THE REC ROOM – this is the place of your amusements, the place for fun and relaxation. The friends you pal around with, maybe engaging in activities that Jesus is really not invited to. Then, perhaps you think about this room and you realize that you leave Jesus out of many of the activities in your life.
Finally THE HALL CLOSET – as we go through our entire house, the heart into which we have invited Jesus, and we find embarrassment in most every room. We give reasons for the items found in each room, and then Jesus walks toward the hall closet, you know the one, it’s totally private. It’s packed full of stuff that we can’t turn loose of. We bargain with Jesus that we will let him have more control and influence over the rest of the house, but PLEASE, let me keep this one small area just for ME. Jesus stands there and tells you that there is a particular odor, a stench, and there must be something dead in here. As soon as he says THAT, you know exactly what he’s talking about. You get angry and say that you have given him access to everywhere in the house, why can’t you have this one little thing? Jesus tells you that he wants the key, “Let me take care of that dead smell.” In reality, we really don’t have the strength to deal with it, or we would have done it long ago.
What now? Next Steps…
TRANSFER YOUR DEED. Jesus needs to take over the management of the entire place. We cannot be a victorious Christian in our own strength. Ask him to take the responsibility for cleaning up your life. Be the lighthouse that you were designed to be. Point people to Jesus without your life being a glaring contradiction to his saving grace. Don’t let Jesus be a guest in your home, but let him be the owner that he really is.
CHOOSE YOUR VERSE. As you read Scripture, what is that one verse you will commit to memory and seek to live your life in accordance to the truth found in it? Here are a few Life Verse possibilities for your consideration: Acts 20:24, Galatians 2:20, Matthew 6:33, Proverbs 3:5-6, Matthew 28:19-20, Philippians 4:13, 2 Corinthians 5:17, Hebrews 12:1-2).
EMBRACE YOUR PURPOSE. How will you use your home as a lighthouse for the good news of the gospel of Christ? As a follower of Jesus, we have a purpose, and the home in one tool at our disposal. Hospitality is often mentioned in the Bible (Romans 12:13, 1 Timothy 5:10, Hebrews 13:2, Matthew 25:37-39, 1 Peter 4:9.
Unless the Lord builds the house, they labor in vain who build it. Jesus says in John 15:5 that he is the vine and we are the branches, in him we bear much fruit, apart from him we can do nothing.
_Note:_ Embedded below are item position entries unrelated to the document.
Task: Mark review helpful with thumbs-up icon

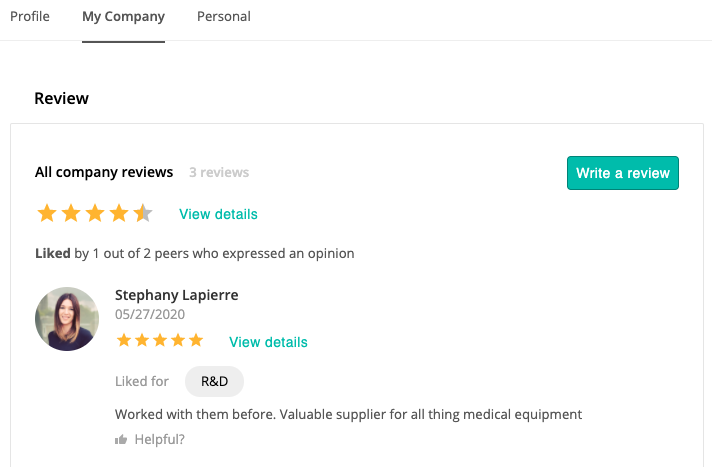Action: pyautogui.click(x=121, y=439)
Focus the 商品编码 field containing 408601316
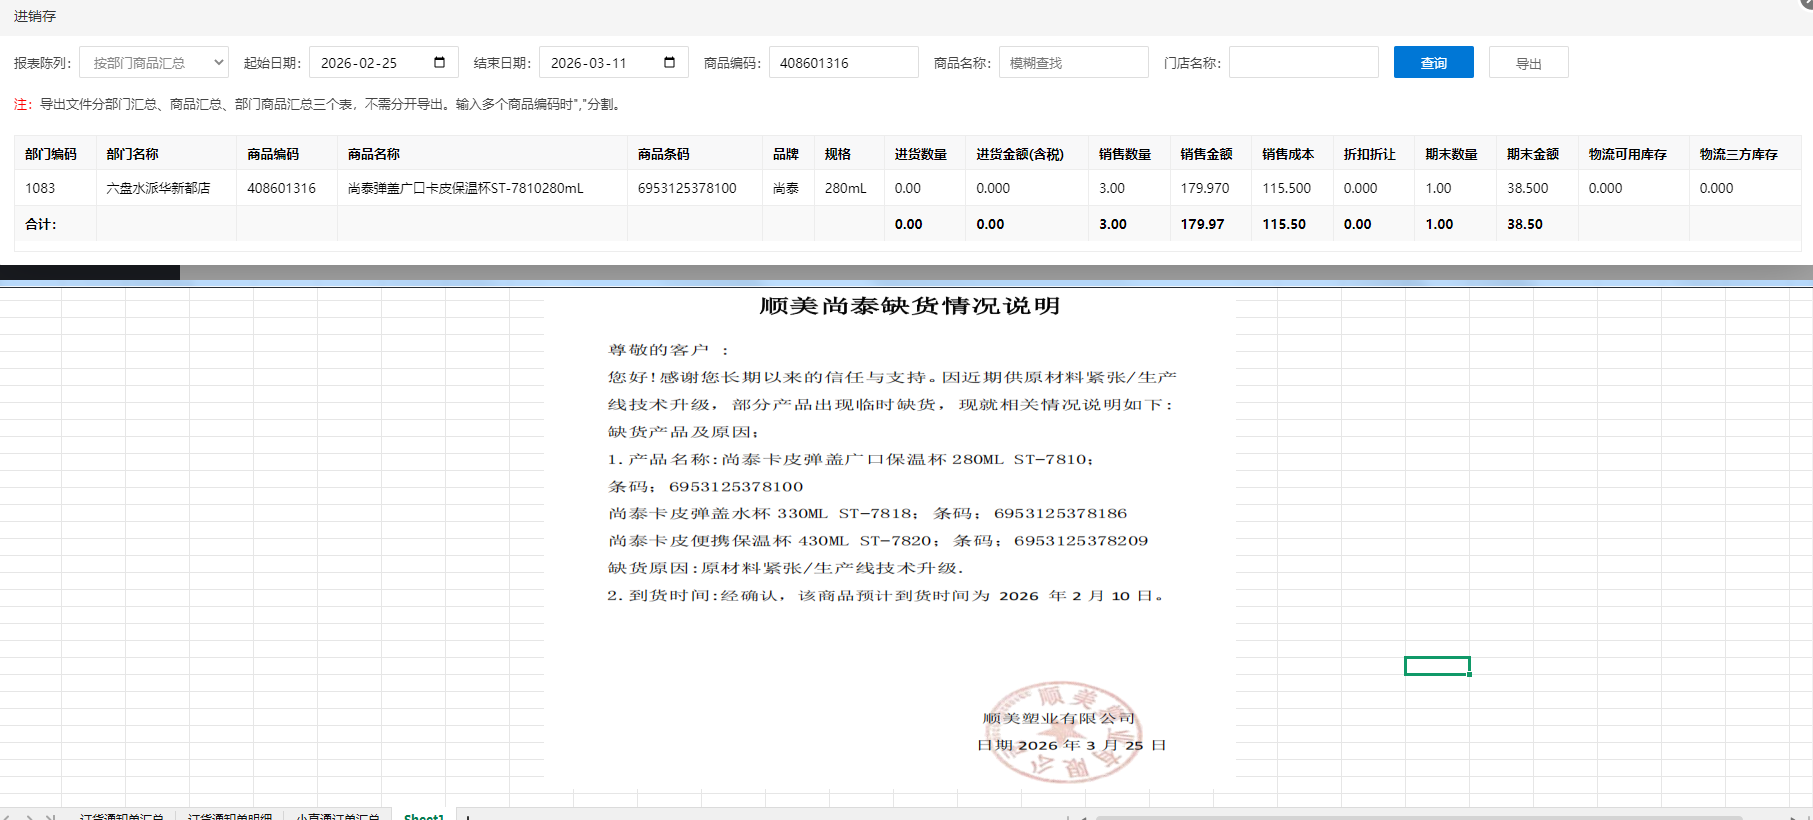1813x820 pixels. (842, 62)
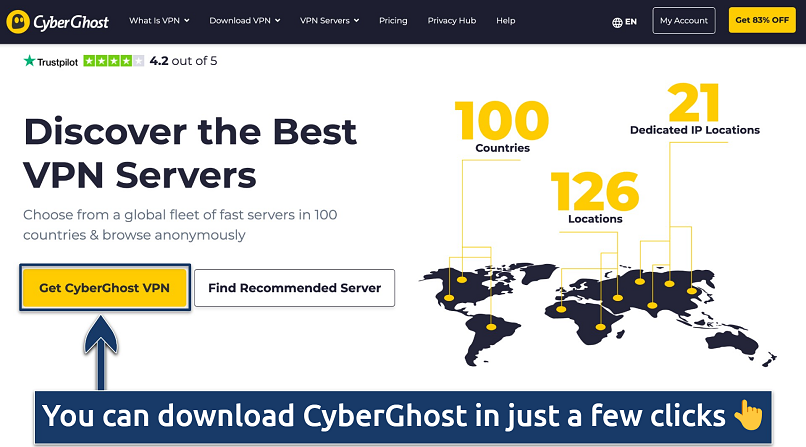The width and height of the screenshot is (806, 447).
Task: Click the 21 Dedicated IP Locations statistic
Action: [694, 110]
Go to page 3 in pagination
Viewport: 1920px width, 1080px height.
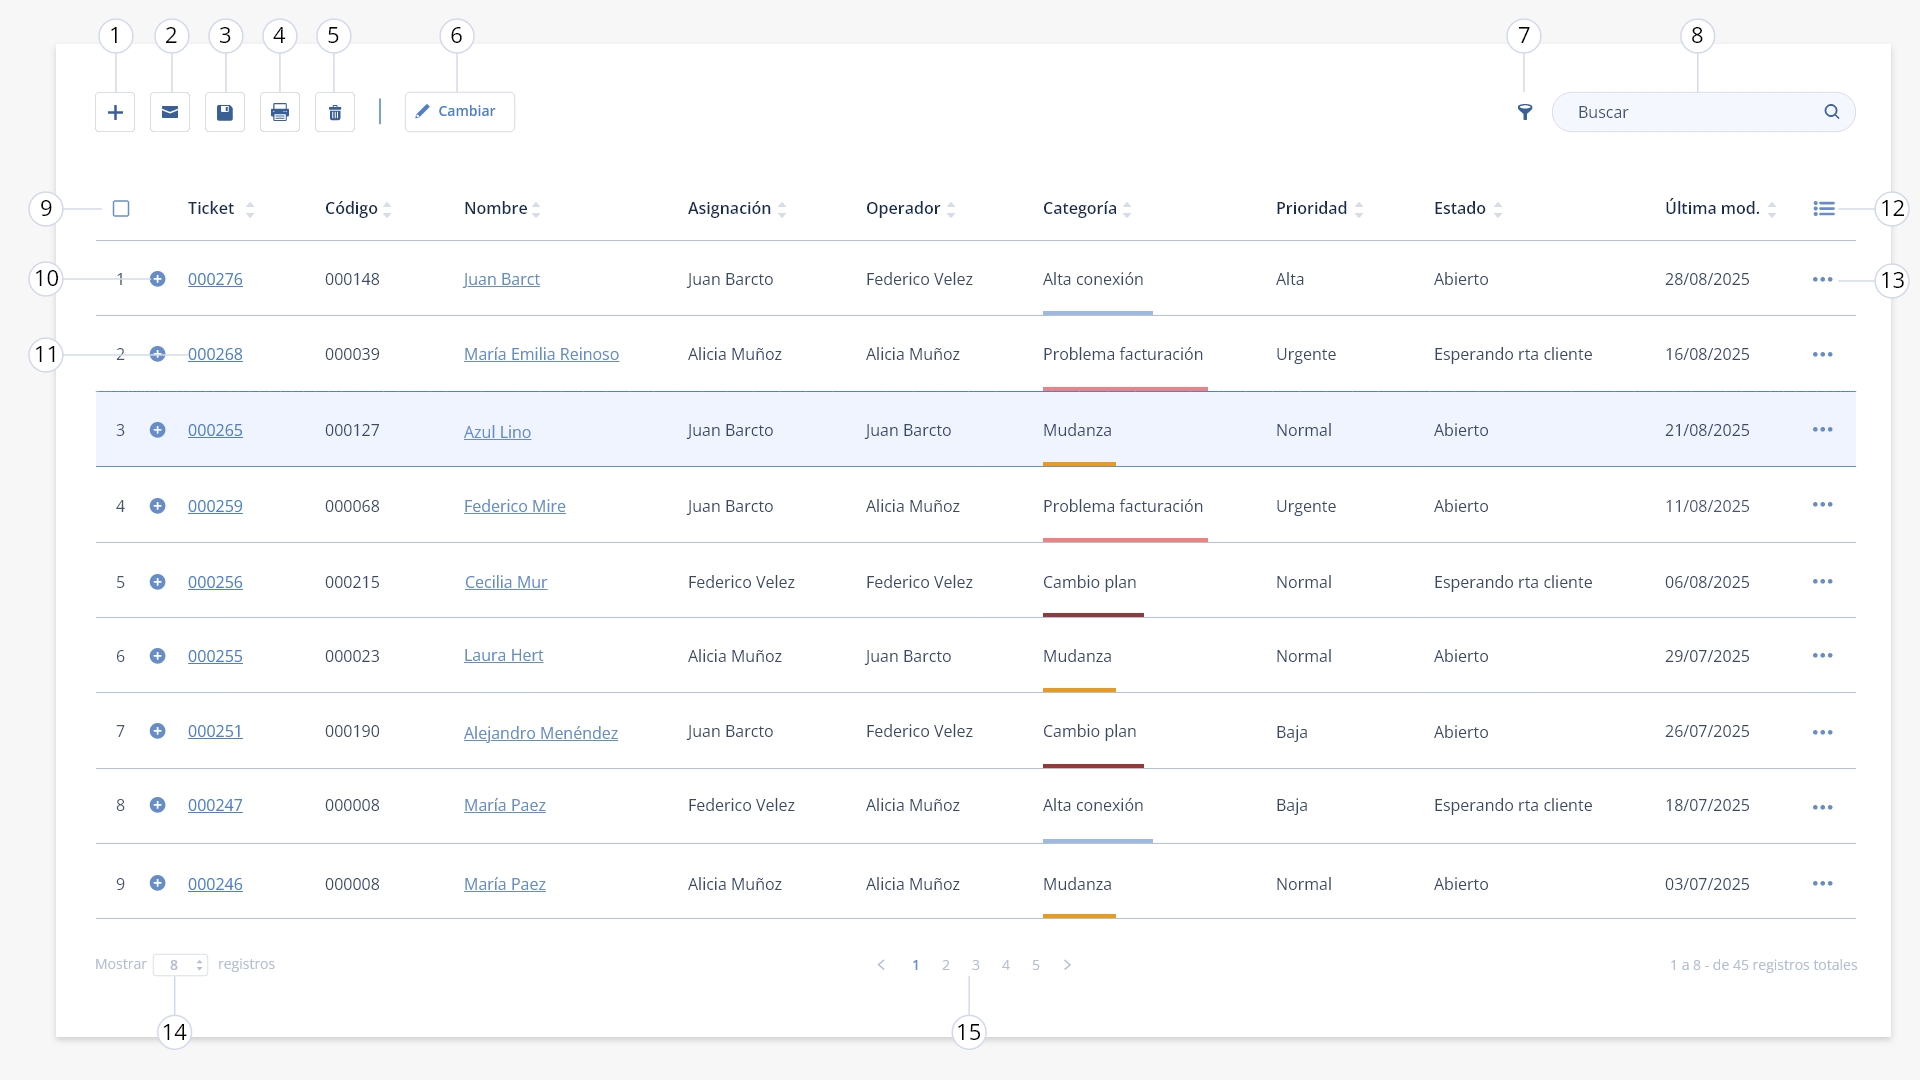tap(976, 965)
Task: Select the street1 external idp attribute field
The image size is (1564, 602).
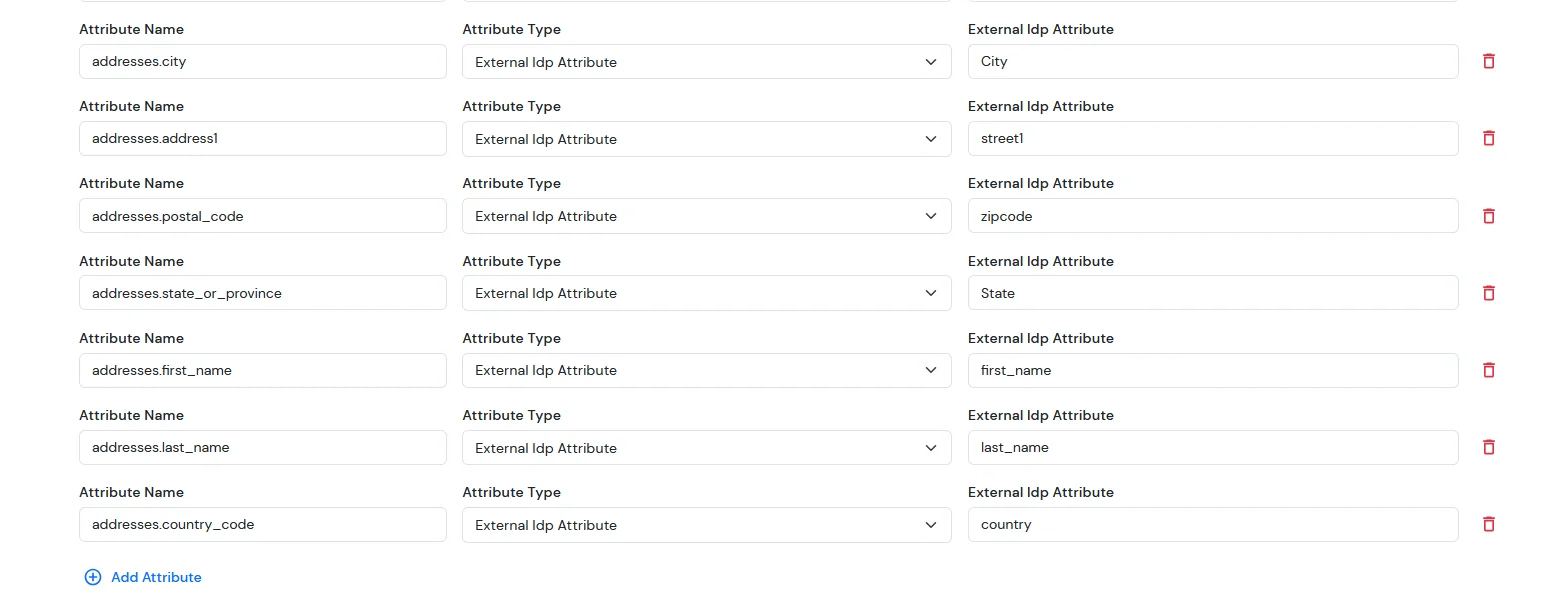Action: click(x=1213, y=138)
Remember the PURPOSE of a lighthouse: The purpose of a lighthouse was a navigational tool, to steer mariners, while in dense fog or dark nights, away from cliffs, shorelines, coral reefs, and other potentially hazardous areas. the lighthouse provides a signal to ships that they are close to such hazardous areas.
Your home as a lighthouse will provide an IDENTITY (that you are a family of faith) and SECURITY (that you understand the meaning of this life). Your home is not just a location, but it means something much more, it is established by God for his glory and his purposes.
CLEAN YOUR CLOSET – Only with God’s help. Allow the Lord to build your home. Have you already made a mess of it on your own? He is the God of new beginnings. Are you young and just starting out and desire to build according to the blueprints we find in this book? A lifetime of regret can be avoided if you just build it right at the beginning.
In this series Ken talked about Mothers, and then last week it was about investing in children. Today it is about building a home that will bring honor to God and salvation to those around you. What commitments do you need to make today?